La conquista de la tierra

Al entrar en la tierra, habrá que echar fuera a los cananeos y destruir sus ídolos y sus lugares altos (lugares de adoración pagana). Si el pueblo obedece este mandato, Jehová promete darle la victoria sobre todos sus enemigos y entregarle la tierra. Aunque la idea de aniquilar (o por lo menos echar fuera) a todos los habitantes de Canaán es repugnante a la mente moderna, el AT insiste en que es necesario por dos razones. Primera, la cultura cananea es totalmente corrupta y una abominación ante Dios. La arqueología ha confirmado esto, demostrando que el sacrificio de los hijos, la prostitución sagrada y la homosexualidad eran partes integrales de la religión cananea. Jehová está usando a Israel como el instrumento de su juicio sobre los cananeos. Segunda, Israel debe eliminar totalmente a la cultura y religión cananeas para evitar caer en las mismas prácticas abominables. Israel debe ser un pueblo santo para poder servir como el instrumento divino de bendecir a todas las naciones. Por eso, el pueblo debe protegerse contra la tentación de contaminarse con la idolatría y la inmoralidad de los otros pueblos. Debe ser un pueblo santo que vive en una tierra santa.
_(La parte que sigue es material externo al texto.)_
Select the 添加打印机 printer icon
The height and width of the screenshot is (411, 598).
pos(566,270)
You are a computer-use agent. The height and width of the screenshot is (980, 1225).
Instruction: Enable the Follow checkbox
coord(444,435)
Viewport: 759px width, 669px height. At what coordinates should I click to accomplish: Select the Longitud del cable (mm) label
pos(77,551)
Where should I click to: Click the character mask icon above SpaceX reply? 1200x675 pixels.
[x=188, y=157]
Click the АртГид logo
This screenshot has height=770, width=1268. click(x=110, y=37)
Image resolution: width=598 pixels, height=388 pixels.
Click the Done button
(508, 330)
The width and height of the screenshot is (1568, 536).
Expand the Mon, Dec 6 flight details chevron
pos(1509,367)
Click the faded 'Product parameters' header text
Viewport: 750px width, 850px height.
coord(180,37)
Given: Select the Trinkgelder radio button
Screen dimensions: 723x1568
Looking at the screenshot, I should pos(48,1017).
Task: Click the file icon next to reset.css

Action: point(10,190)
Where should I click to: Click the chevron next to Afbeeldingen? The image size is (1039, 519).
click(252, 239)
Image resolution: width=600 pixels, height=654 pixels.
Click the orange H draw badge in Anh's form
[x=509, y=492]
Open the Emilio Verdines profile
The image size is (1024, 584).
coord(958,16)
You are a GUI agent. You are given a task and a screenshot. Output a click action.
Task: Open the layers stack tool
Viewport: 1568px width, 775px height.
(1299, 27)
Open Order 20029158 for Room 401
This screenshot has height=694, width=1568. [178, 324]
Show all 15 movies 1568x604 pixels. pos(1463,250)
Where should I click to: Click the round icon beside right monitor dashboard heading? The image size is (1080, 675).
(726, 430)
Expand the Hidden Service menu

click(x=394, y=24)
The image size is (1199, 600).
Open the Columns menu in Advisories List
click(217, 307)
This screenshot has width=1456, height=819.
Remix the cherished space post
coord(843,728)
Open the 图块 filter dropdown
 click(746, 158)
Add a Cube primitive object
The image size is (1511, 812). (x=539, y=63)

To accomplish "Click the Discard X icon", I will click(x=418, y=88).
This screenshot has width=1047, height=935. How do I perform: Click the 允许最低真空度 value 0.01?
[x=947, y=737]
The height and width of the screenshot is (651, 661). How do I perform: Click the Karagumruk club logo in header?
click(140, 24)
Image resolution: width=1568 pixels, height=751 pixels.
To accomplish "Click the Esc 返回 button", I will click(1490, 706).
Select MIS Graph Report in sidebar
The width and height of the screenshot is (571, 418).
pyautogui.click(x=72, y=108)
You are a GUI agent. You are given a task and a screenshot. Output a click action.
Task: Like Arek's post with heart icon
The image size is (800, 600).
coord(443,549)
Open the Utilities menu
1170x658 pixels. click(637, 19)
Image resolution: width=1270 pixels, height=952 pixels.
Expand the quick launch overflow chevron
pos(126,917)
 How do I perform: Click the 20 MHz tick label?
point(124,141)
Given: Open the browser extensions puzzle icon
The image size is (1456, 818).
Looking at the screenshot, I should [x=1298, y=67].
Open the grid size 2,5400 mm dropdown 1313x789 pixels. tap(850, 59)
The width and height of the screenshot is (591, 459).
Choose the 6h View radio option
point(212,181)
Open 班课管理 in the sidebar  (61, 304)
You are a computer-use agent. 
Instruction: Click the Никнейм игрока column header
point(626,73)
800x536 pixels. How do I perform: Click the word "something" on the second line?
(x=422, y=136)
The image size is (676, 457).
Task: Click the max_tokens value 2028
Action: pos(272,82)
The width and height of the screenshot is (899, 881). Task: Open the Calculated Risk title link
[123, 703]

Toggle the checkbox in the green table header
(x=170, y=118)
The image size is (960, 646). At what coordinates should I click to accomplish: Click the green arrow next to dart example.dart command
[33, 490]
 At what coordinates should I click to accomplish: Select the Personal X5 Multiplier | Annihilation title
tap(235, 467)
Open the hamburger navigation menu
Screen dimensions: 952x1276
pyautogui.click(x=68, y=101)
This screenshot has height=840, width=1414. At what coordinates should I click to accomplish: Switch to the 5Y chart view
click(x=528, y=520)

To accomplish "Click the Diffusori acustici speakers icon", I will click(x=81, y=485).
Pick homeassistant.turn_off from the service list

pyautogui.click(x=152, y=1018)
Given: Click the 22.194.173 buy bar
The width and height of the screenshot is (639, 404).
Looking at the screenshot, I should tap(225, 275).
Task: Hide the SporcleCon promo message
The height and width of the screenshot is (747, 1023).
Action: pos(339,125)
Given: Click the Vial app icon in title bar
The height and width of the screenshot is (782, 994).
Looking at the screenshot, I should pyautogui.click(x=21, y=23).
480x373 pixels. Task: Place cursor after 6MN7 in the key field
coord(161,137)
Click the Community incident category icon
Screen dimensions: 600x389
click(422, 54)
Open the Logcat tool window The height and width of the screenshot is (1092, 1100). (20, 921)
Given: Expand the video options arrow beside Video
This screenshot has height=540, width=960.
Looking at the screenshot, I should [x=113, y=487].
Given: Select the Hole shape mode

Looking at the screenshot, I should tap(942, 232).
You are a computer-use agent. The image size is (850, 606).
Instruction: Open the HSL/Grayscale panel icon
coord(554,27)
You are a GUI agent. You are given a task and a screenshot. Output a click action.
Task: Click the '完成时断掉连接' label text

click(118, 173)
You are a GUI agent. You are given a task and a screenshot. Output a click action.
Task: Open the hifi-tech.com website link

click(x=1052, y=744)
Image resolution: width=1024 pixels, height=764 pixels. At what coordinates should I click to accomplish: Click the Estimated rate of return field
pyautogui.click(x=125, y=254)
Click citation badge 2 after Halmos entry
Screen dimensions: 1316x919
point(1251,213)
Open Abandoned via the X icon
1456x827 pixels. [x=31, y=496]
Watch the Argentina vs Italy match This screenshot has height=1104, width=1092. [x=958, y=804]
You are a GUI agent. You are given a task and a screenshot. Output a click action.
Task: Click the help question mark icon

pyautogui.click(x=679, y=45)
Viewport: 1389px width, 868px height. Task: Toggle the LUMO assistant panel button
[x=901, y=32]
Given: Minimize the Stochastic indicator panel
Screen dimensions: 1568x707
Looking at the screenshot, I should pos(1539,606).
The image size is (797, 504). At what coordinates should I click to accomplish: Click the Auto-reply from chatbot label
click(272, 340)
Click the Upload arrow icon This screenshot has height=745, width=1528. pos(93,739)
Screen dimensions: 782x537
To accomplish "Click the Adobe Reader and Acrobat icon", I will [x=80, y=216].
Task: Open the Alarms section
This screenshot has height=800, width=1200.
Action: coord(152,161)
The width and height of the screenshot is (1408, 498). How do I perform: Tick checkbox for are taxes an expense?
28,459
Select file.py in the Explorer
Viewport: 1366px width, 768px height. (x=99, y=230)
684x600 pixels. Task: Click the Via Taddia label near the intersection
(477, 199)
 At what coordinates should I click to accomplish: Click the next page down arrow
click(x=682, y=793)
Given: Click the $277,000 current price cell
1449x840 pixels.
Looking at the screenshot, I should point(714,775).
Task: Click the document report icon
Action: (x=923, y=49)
Sabemos que Israel no cumplió estas demandas, y así se contaminó con la religión pagana dentro de Canaán. Sufrió por eso graves consecuencias espirituales y sociales. Sobre la distribución de la tierra por sorteo. Vemos que las promesas de bendecir a Israel y darle la tierra como su posesión perpetua son promesas condicionales. La condición es la obediencia del pueblo a los mandatos de Dios. Si no obedece, será objeto de la ira de Jehová en vez de tener su bendición. Este tema se desarrolla más en otros lugares.